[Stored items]
- Opening Delimiter -
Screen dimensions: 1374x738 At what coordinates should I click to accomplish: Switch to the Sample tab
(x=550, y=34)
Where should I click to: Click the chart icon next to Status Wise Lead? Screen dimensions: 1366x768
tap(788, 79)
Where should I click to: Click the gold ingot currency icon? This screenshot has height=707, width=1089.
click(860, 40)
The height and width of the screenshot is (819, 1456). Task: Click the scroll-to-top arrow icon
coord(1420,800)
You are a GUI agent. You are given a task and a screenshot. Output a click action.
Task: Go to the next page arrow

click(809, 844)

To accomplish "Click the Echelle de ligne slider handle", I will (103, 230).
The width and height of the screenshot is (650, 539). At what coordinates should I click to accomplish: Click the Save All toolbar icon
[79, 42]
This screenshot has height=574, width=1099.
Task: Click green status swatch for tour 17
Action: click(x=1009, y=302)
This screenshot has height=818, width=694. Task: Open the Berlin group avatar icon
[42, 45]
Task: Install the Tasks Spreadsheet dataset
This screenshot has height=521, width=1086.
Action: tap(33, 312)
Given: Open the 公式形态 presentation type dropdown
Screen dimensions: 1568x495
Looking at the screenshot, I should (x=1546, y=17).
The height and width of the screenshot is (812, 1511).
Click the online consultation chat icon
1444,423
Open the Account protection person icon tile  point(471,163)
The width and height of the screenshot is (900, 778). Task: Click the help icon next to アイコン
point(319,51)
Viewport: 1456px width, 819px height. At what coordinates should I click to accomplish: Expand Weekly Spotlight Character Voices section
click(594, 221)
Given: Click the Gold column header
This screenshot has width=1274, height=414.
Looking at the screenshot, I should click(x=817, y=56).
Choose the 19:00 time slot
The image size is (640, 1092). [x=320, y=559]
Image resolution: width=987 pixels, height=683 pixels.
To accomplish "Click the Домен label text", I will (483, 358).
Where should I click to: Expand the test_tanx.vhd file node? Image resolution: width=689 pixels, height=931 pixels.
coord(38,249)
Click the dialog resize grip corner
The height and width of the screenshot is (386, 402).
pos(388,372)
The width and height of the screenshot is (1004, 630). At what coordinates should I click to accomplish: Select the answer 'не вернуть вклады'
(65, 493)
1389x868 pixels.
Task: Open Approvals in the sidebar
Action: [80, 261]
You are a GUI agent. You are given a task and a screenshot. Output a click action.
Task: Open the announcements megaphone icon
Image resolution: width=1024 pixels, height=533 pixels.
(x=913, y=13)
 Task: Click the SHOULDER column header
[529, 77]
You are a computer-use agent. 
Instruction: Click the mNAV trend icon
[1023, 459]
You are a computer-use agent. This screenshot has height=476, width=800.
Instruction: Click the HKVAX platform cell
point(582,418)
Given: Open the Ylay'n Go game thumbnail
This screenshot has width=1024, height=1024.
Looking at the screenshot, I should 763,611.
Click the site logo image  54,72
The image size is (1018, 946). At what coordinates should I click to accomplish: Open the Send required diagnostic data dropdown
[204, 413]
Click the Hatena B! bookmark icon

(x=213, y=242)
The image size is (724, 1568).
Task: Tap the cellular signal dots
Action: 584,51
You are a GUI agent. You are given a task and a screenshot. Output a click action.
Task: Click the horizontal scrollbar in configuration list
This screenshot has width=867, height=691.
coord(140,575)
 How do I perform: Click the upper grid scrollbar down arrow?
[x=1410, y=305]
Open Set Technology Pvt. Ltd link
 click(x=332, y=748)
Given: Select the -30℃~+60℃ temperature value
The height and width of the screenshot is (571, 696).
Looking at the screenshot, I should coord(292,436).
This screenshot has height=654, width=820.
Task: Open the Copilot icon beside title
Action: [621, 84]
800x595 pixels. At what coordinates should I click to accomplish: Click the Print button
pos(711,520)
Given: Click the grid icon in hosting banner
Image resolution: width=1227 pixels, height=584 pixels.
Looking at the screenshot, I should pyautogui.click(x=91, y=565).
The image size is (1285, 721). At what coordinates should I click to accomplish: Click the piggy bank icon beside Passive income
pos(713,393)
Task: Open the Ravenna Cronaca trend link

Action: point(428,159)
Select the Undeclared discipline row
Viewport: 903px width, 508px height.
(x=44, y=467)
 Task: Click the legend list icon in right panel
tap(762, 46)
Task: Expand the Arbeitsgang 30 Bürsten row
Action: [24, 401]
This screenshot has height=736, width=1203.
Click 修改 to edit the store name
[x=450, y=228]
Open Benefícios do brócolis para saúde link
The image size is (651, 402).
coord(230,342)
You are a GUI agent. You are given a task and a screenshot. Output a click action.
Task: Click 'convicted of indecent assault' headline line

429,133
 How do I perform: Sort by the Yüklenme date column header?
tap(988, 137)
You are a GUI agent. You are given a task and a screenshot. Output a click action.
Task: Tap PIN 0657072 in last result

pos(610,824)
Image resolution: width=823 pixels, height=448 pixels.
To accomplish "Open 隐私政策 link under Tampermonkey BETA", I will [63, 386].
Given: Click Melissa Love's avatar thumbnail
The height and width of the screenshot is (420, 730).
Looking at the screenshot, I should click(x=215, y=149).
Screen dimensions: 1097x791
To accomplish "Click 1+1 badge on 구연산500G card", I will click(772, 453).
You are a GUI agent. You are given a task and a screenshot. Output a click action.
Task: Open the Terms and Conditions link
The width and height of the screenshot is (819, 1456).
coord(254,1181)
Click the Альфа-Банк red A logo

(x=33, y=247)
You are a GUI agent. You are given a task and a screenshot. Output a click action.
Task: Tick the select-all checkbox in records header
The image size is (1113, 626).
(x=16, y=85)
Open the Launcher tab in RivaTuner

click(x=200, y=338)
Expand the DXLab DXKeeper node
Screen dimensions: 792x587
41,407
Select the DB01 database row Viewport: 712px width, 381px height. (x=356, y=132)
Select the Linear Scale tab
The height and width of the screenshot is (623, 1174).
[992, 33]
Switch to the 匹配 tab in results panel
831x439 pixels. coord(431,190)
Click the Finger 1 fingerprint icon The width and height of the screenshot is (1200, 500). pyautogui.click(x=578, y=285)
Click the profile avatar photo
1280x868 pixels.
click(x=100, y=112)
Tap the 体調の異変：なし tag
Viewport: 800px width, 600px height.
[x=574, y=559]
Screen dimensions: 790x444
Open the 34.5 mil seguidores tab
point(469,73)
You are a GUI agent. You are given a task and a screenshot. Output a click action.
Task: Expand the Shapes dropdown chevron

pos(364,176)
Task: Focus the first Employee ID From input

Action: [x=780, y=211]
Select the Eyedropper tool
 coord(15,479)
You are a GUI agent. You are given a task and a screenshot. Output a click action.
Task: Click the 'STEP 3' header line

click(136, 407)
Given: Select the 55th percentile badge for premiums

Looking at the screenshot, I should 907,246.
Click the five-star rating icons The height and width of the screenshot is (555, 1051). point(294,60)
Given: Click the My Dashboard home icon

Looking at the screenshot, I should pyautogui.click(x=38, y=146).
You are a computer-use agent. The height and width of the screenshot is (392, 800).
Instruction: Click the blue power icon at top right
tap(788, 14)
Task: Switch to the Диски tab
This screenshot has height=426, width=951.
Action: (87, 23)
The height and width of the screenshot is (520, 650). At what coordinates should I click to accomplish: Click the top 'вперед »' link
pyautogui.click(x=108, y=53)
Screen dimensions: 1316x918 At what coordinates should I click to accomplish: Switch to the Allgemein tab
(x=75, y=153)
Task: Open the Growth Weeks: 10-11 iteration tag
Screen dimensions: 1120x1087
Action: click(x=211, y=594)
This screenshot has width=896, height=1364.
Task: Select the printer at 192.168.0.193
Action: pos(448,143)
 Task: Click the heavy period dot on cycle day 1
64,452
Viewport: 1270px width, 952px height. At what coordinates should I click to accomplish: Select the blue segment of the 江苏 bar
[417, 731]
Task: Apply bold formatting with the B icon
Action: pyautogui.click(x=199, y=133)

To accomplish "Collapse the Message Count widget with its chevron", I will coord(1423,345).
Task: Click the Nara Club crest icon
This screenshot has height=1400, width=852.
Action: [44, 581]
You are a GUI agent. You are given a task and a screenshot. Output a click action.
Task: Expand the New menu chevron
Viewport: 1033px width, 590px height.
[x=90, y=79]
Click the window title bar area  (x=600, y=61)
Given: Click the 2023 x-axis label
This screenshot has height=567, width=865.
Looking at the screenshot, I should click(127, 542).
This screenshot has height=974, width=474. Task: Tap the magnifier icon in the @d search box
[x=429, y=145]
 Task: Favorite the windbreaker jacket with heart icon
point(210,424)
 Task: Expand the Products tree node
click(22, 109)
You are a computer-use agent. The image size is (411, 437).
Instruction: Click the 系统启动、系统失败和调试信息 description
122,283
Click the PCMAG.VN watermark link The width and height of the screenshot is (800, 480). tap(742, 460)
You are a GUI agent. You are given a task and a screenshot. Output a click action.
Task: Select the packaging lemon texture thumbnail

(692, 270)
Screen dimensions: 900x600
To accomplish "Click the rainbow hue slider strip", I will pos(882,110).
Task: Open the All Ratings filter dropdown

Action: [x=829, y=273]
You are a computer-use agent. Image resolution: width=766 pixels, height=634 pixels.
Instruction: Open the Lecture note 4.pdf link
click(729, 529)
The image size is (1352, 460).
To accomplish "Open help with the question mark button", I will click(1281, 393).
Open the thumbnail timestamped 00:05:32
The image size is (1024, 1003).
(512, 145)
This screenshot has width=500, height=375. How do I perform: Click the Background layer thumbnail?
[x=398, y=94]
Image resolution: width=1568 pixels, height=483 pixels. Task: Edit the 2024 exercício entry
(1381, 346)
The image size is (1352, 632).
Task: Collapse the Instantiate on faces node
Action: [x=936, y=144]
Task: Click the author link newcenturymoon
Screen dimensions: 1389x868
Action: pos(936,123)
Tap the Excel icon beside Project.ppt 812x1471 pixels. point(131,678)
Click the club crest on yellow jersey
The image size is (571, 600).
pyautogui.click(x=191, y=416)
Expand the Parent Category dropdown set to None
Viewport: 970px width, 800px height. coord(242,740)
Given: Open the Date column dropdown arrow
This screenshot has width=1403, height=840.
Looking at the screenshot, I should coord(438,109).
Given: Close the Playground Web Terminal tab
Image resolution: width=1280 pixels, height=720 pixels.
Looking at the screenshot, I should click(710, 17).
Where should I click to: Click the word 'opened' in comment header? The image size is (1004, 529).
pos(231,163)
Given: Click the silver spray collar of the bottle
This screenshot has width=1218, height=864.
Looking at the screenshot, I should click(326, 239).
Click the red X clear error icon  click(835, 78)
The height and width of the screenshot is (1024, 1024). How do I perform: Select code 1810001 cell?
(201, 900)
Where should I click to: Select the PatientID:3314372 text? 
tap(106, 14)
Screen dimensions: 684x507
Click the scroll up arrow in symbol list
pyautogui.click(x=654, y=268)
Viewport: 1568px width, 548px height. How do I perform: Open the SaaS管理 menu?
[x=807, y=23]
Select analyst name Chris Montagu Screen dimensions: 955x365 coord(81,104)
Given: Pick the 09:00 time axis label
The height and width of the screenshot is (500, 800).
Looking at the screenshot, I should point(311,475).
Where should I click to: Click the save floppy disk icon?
- Closing Delimiter -
▸ Activity: Look above for the line holding "You are a computer-use agent. This". Print it and every line after it, exactly, through the line holding "Click the site".

▸ The answer:
You are a computer-use agent. This screenshot has height=476, width=800.
Instruction: Click the HKVAX platform cell
point(582,418)
Given: Open the Ylay'n Go game thumbnail
This screenshot has width=1024, height=1024.
Looking at the screenshot, I should 763,611.
Click the site logo image  54,72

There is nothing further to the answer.